We propose a time and cost-effective imputation method for replacing missing DNA-methylation values in a single patient methylome, i.e. a method that relies on the personalized medicine idea.

Methods: Based on the observation that CpGs closer to each other are more likely to be methylated in a similar way, the method replaces a missing value by an available value of its nearest neighbouring CpG. Thereby, the distance between two CpGs refers to the smallest linear distance along the DNA sequence, measured in base pairs, between two CpG sites on the same chromosome and strand. We compared the new methods with two exemplary methods (impute.knn, methyLImp) using simulations.
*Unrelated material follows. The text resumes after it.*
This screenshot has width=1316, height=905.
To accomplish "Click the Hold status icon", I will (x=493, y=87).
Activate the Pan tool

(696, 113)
Results: The proposed method applied to a single methylome yielded an average root mean square error (RMSE) RMSE = 0.27 in β-value units (95%-CI: [0.26, 0.28]) based on publically available 450K BeadChip data set of 3,402 individuals (https://download.cncb.ac.cn/ewas/datahub/download/blood_methylation_v1.zip) with β-value ranging between 0 and 1. It is possible to consider the affiliation of CpGs to CpG islands when imputing missing methylation values. This improves the imputation accuracy. In addition, the imputation accuracy depends on the density of CpG sites on DNA-methylation microarrays and is higher the denser CpG sites are.

Conclusions: The proposed method efficiently imputes missing values from a single methylome with minimal computational cost and memory requirements, making it a valuable addition to the imputation toolbox for single-subject applications. Its imputation accuracy is inferior to approaches exploiting multiple methylation samples. Here, an important aspect is the low density of the current chips compare to the richness of the whole methylome. Looking forward, improved accuracy can be expected the denser the chips or as we move to whole-methylome sequencing.

The authors declare that they have no competing interests.

The authors declare that an ethics committee vote is not required.

References

[1] Rasool M, Malik A, Naseer MI, Manan A, Ansari S, Begum I, et al. The role of epigenetics in personalized medicine: challenges and opportunities. BMC Med Genomics. 2015;8 Suppl 1(Suppl 1):S5.
[2] Gupta MK, Peng H, Li Y, Xu CJ. The role of DNA methylation in personalized medicine for immune-related diseases. Pharmacol Ther. 2023;250:108508.
[3] Di Lena P, Sala C, Prodi A, Nardini C. Missing value estimation methods for DNA methylation data. Bioinformatics. 2019;35(19):3786-93.